## [DOCUMENT PASSAGE]
## Begin

Plosive-liquid clusters in euskara borrowed from IE?

Fri Aug 27 09:44:32 UTC 1999

[ moderator re-formatted ]

My apologies for my lateness in replying to this message but life has been
pandemonium here. This is my repsonse to Larry Trask's criteria for the
admission of words in an analysis of early basque. Some methodological issues
are relevant to all language analyses.

     Of course, I exclude
    verbs, since native verbal roots are never free forms.

This surprised me. Do you mean "sar zaitez" (Come in!) is not legal euskara
and that "sar" is not a word. While the dictionary form of the word is "sartu"
I will use "sar" in the analysis.

    If we agree to
    include verbal roots, that will add several hundred more.

Which I have always included in the work.

    I'll be
    genuinely surprised if you can find even 1500 strong candidates.
    But I'll wait and see.

We have finished collecting and classifying the monosyllables. I now just have
to pull the list together.

## End

## [DATA SHOWN]

## Begin

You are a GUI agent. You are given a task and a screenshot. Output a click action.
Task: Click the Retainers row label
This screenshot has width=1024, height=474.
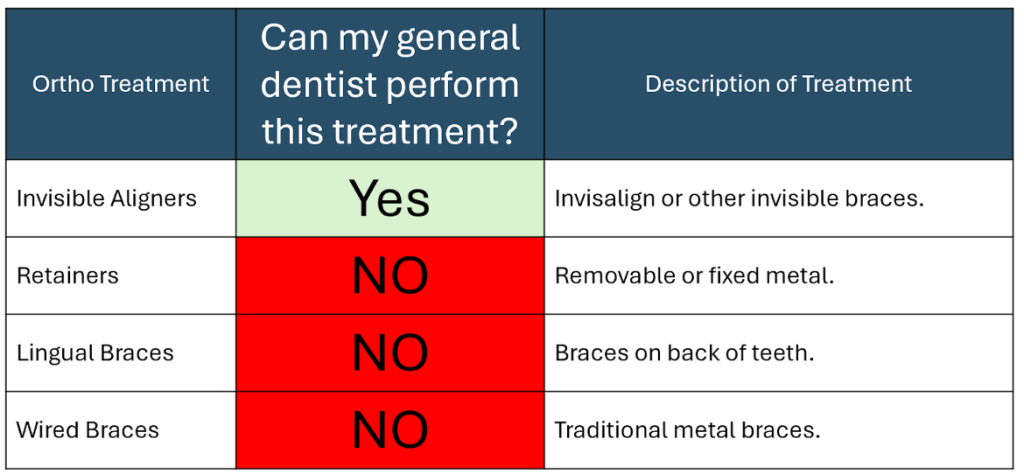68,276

## End

## [BRIEF]
Continue the forum reply about Larry Trask's criteria for early Basque words, starting right after its last sentence.

## [ANSWER FOR THIS EXERCISE]
We have discussed you proposal on how to accept words and give the following

    I propose the following.  Let's compile a list of the Basque words each
    of which meets the following minimal requirements.

    	(1) There is no reason to suppose it is polymorphemic.
    	[The great bulk of the words in any Basque dictionary are
    	*transparently* polymorphemic, and can be excluded at once.]

    	(2) It is found throughout the language, or nearly so.

    	[Since the better dictionaries assign words to the conventional
    	dialects, it is easy to formalize this requirement as we
    	see fit.]

Don't agree - the forms of words in certain dialects are important to
understanding their history.

    	(3) It is attested early.

    	[Let's say before 1600, which is `early' for Basque.]

Don't agree - the corpus of materials at that time is tiny. for example there
are words in corpora predating Larramendi's dictionary(1747) which he didn't
include. In line with what you say below, Larramendi's dictionary constructed
many neologisms which we do not intend using.

    	(4) There is no reason to believe that it is shared with
    	languages known to have been in contact with Basque.

    	[Subjective, and hard to formalize, but I believe that doubtful
    	cases are few enough to constitute only a minor problem.]

Agreed -but we recognise this may not be entirely clearcut.

    To these I would like to add two more, though these are not essential:

    	(5) It does not appear to be a nursery word.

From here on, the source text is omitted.